There are couple of options–I found the following combination the most straightforward. It downloads a SpatialPolygonsDataFrame for Nepal, admin level 3 (districts). You can also download other levels (development region, anchals, VDCs,etc) depending on the granularity of the dataset your’re trying to explore.
library(raster)
library(rgeos)
library(maptools)
library(ggplot2)
library(ggalt)
library(ggthemes)
library(viridis)
# Get SpatialPolygonsDataFrame and plot
npl <- getData(country="NP",level=3)
plot(npl)
I downloaded a sample dataset for districts from https://github.com/opennepal/odp-economy The file labor_productivity.csv contains GDP, Labor Productivity, Economically Active Population for each district. I will make plots for GDP–rest is left as an exercise for the user.
ldata <- read.csv("../labor_productivity.csv")
#head(ldata)
# create table with district, GDP (Value Added) Rs. In Million.
gdpDist <- subset(ldata,Sub.Group == "GDP (Value Added) Rs. In Million")
#names(gdpDist)
# Only keep District name, Value.
dropCols <- c("Zone","Geographical.Region","Sub.Group","Development.Region")

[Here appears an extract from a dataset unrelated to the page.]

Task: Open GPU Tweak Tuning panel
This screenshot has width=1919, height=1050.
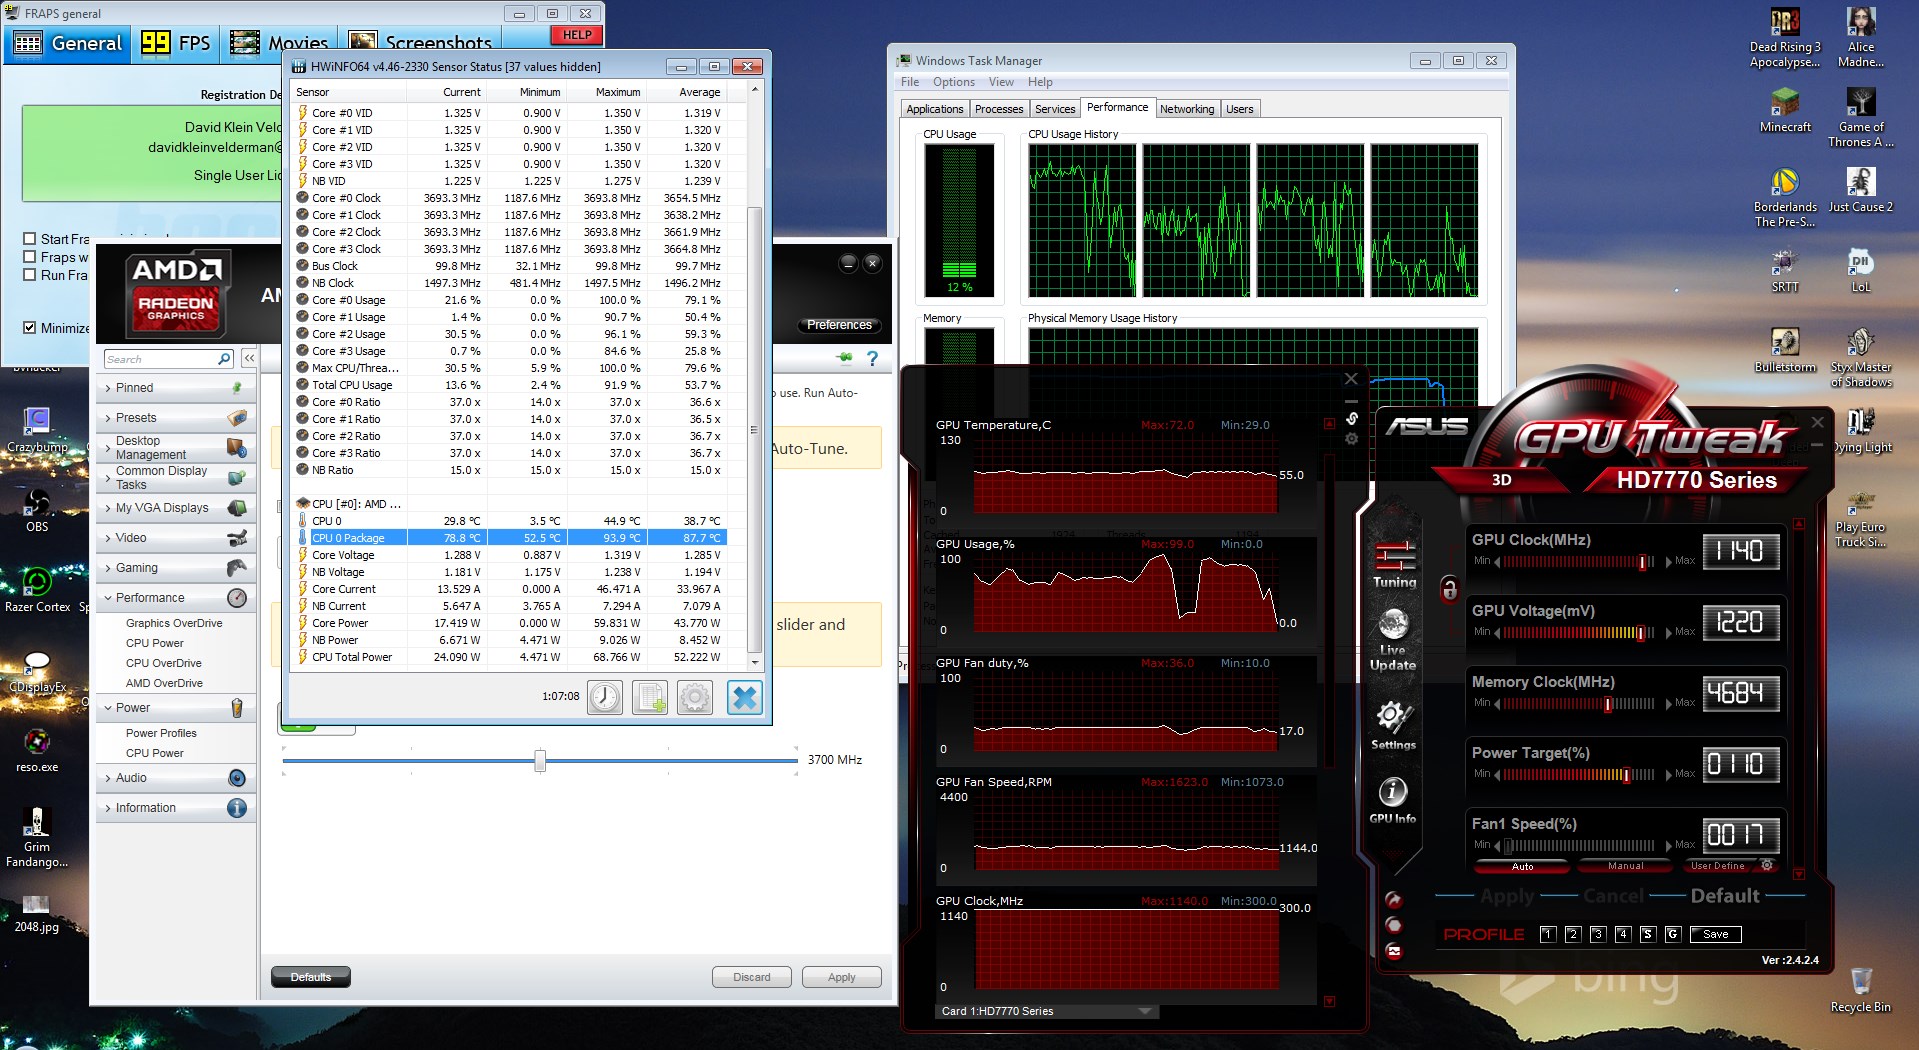Action: pyautogui.click(x=1394, y=564)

gdpDist <- gdpDist[ , !(names(gdpDist) %in% dropCols)]
# Change column name "Value" to "GDP"
colnames(gdpDist) <- c("District", "GDP")

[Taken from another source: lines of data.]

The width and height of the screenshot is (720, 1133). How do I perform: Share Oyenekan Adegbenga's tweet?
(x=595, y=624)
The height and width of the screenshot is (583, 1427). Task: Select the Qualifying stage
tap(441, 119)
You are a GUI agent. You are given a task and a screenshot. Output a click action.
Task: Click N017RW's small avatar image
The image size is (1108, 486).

# Clean data ready to merge to SpatialPolygonsDataFrame
head(gdpDist)
## District GDP
## 2 Achham 5513.8
## 5 Arghakhanchi 7198.2
## 8 Baglung 9397.1
## 11 Baitadi 5821.3
## 14 Bajhang 3816.6
## 17 Bajura 2851.5
Before we merge dataset map objects, we want to make sure that the names for districts are same.
distData <- gdpDist$District # name of dist. from labor_data file
distNPL <- npl@data$NAME_3 # name of dist. from npl
# Find the difference: dist. that is in distData but not in distNPL
distNPL[!(distNPL %in% distData)]
## [1] "Kavrepalanchok" "Darchula"
# We see that "Kavrepalanchok" and "Darchula" are named differently. Let's fix this. Firstly, start by converting gdpDist$District to characters
gdpDist$District <- as.character(gdpDist$District)
# Change
gdpDist$District[gdpDist$District=="Kavre"] <- "Kavrepalanchok"

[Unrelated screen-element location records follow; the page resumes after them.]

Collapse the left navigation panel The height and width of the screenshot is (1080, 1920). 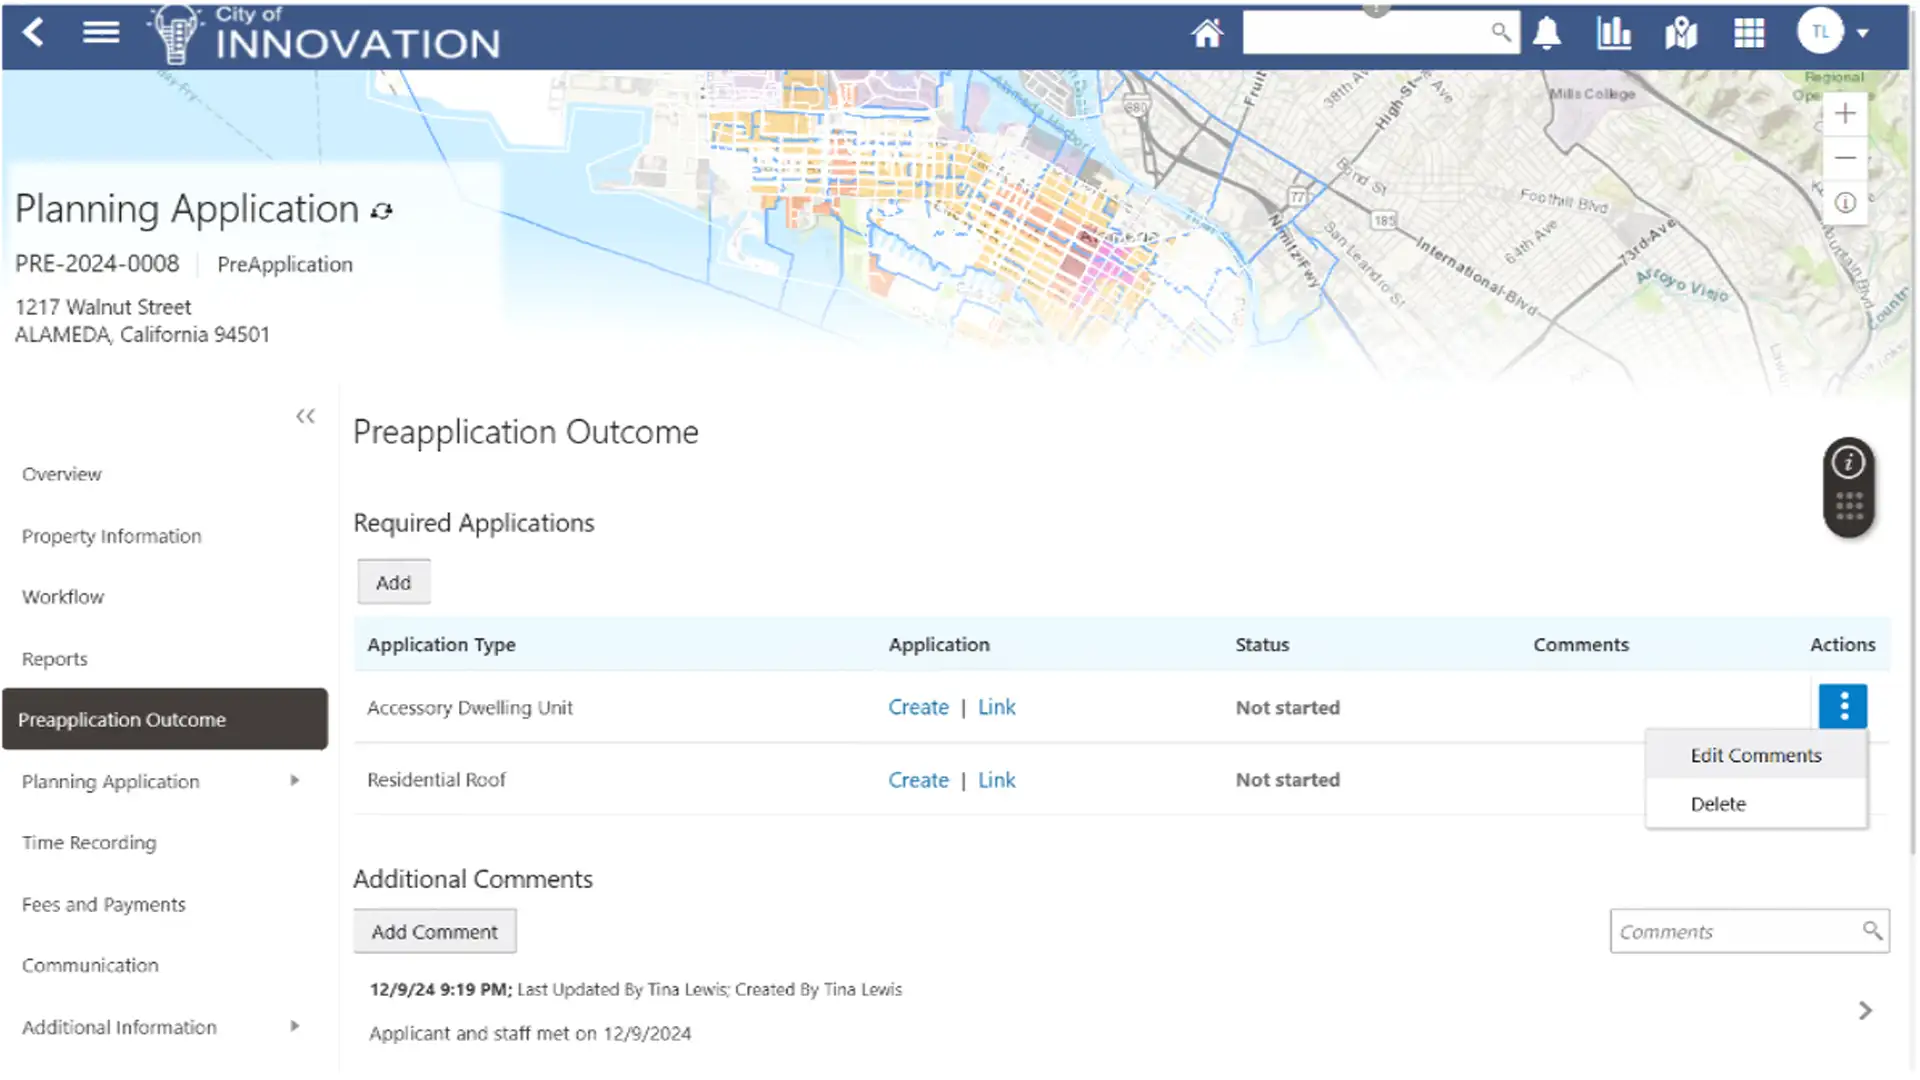pos(305,416)
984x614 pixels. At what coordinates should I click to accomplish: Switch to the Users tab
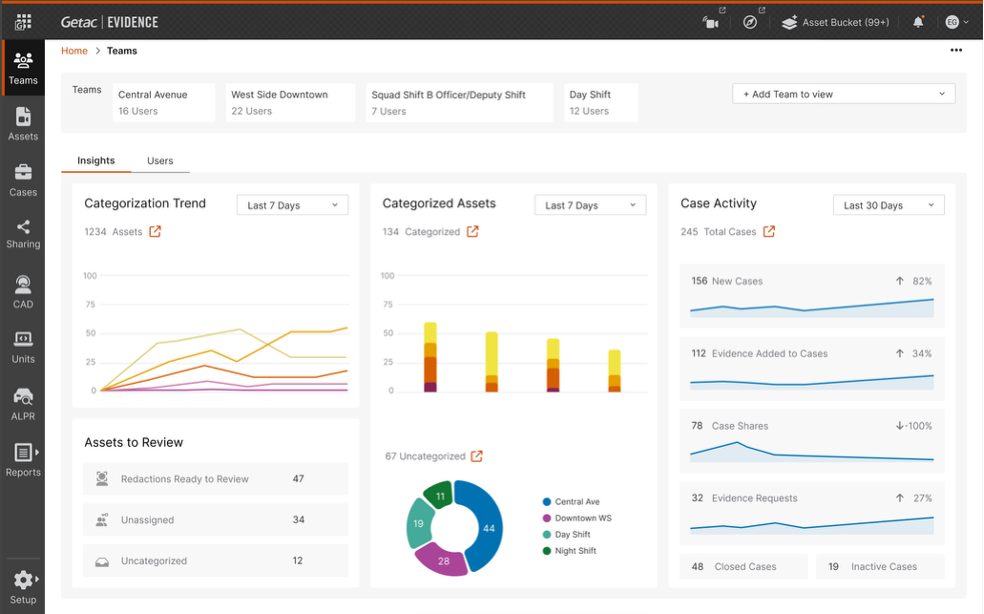point(160,161)
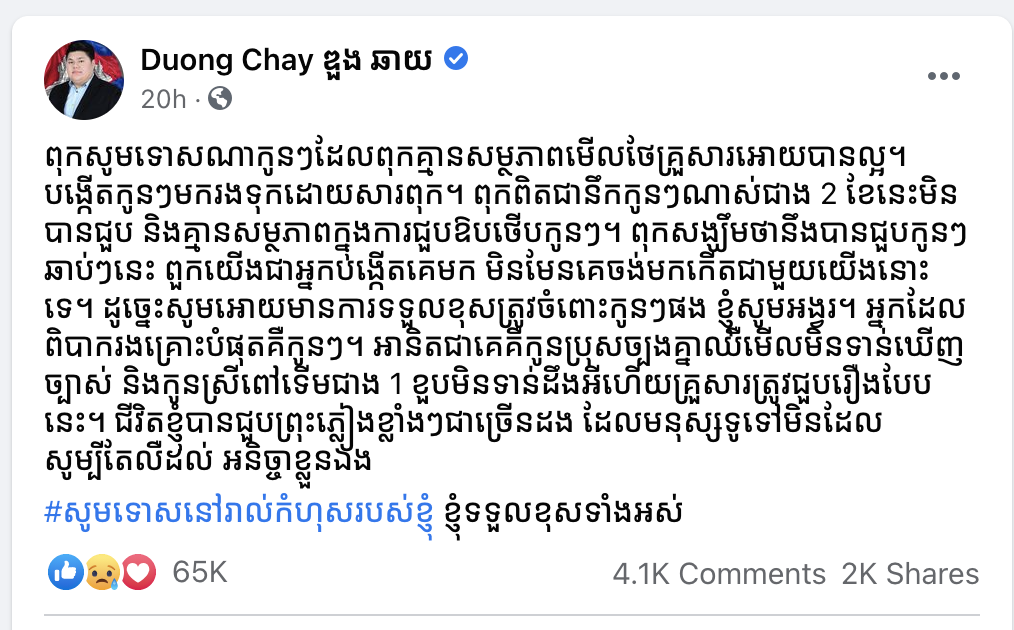
Task: Open the 4.1K Comments link
Action: [x=719, y=574]
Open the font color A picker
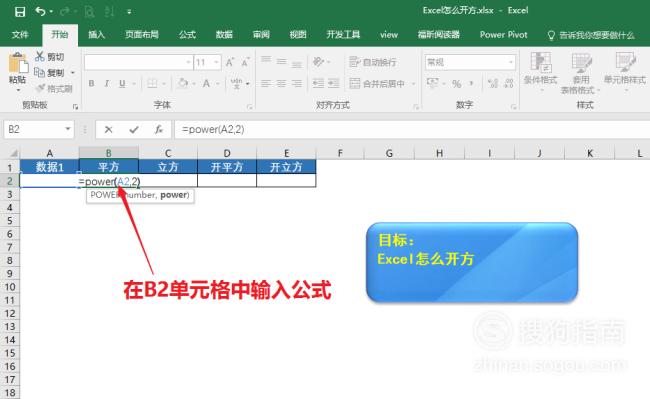 coord(206,84)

gdpDist$District[gdpDist$District=="Darchaula"] <- "Darchula"
# Merge
npl <- merge(npl,gdpDist,by.x="NAME_3", by.y="District")
summary(npl$GDP)
## Min. 1st Qu. Median Mean 3rd Qu. Max.
## 845 5927 9476 16650 21490 196700
# Now we are ready to make plots
require(RColorBrewer)
cols <- brewer.pal(n = 4, name = "Greys")
lcols <- cut(npl$GDP,
breaks = quantile(npl$GDP),
labels = cols)
plot(npl, col = as.character(lcols),
main="GDP Quantiles")
From the map, it is pretty clear which districts are on the 1st, 2nd, 3rd, or 4th GDP quantile. Kathmandu valley, obviously, is the one with the maximum GDP. Most of the districts from Terai, especially in central development region, are of darker shade–better than the average.
Terhathum, Okhaldhunga, and Rasuwa are the only districts east of Pokhara (Kaski district) that fall on the lowest quantile. Most of the districts in north-west region, Myagdi, Manang, and Rolpa also have GDP below 25%.
Make a similar map for labor productivity.
## District lProductivity
## 3 Achham 48177.7
## 6 Arghakhanchi 70768.0
## 9 Baglung 84903.3
## 12 Baitadi 54979.9
## 15 Bajhang 43624.1
## 18 Bajura 48084.7
cols <- brewer.pal(n = 4, name = "Greys")
lcols <- cut(npl$lProductivity,
breaks = quantile(npl$lProductivity),
labels = cols)
plot(npl, col = as.character(lcols),
main="Labor Productivity Quantiles")
Interesting to see that Manang, Myagdi, Rasuwa and other districts from 1st quantiles having high labor productivity. Say what?
Making quantiles lumps a group of districts into one of four categories. Instead, we can also make choropleth maps. In the following example, I have scaled down GDP by 10.
# https://stat.ethz.ch/pipermail/r-sig-geo/2016-January/023938.html
np_map <- fortify(npl, region="NAME_3")
choro_dat <- data.frame(region=npl@data$NAME_3,
value=npl@data$GDP/10,
stringsAsFactors=FALSE)
gg <- ggplot()
gg <- gg + geom_map(data=np_map, map=np_map,
aes(x=long, y=lat, map_id=id),
color="#b2b2b200", fill="#ffffff00", size=0.25)
gg <- gg + geom_map(data=choro_dat, map=np_map,
aes(fill=value, map_id=region),
color="#b2b2b2", size=0.25)
gg <- gg + scale_fill_viridis(name="GDP",
alpha=0.75)
gg <- gg + theme_map()
gg <- gg + theme(legend.position="bottom")
gg